Fit, suntanned man in no acute distress.
Height: 73”, weight 198 lbs, BP 128/69, temperature 98.7.
Review of Systems: Unremarkable
Skin: Multiple 2 to 4 mm, nonfollicular, erythematous papules with a central vesicle on the sides of the neck, upper back and the abdomen at the waistline area.
How would you proceed?
Published on May 31, 2010
Updated on June 7, 2010
Steve’s recent trip to a hot and humid climate indicates that miliaria rubris (heat rash or prickly heat) is likely the source of his symptoms. Heat rash is caused by excessive sweating and causes the sweat glands to become occluded with dead epithelial cells or bacteria. This initiates an immune response, which results in the subsequent skin rash. As the condition progresses into deeper layers of the skin, patients may begin to note a prickly or “pins and needles” feeling.

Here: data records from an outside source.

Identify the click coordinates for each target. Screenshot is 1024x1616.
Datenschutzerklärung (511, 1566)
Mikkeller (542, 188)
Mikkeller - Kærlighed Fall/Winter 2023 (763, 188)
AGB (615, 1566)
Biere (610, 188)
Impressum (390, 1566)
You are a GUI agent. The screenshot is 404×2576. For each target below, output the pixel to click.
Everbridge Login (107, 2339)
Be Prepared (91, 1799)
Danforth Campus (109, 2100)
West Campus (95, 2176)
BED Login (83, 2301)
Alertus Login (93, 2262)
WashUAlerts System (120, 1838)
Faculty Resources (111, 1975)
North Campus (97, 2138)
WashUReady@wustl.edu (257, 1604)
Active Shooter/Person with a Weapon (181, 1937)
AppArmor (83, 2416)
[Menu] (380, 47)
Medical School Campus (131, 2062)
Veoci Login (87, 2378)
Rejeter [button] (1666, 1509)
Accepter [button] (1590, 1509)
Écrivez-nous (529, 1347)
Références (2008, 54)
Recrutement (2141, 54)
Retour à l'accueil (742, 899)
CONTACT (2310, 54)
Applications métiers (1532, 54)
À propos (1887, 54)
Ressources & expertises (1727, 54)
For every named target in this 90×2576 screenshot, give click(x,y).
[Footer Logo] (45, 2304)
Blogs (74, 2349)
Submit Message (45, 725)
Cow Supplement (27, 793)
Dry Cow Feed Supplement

Steve should be reassured that this rash is likely a result of prolonged exposure to heat and humidity on his recent trip. Washing regularly will help to remove salt and bacteria from the skin, particularly when he is outdoors in a hot/humid environment. Cornstarch and other absorbent powders may also be used to absorb sweat and reduce moisture to prevent further inflammation. Moisturizers such as anhydrous lanolin may both prevent and treat heat rash.
Pruritus is a common symptom of heat rash. Menthol- and pramoxine-containing lotions reduce the itchiness, possibly by depressing cutaneous sensory receptors. Calamine lotion is also effective as it contains zinc oxide, which can have a drying effect. For more severe cases, or where first-line treatments are not effective, a mid-potency topical corticosteroid may be used.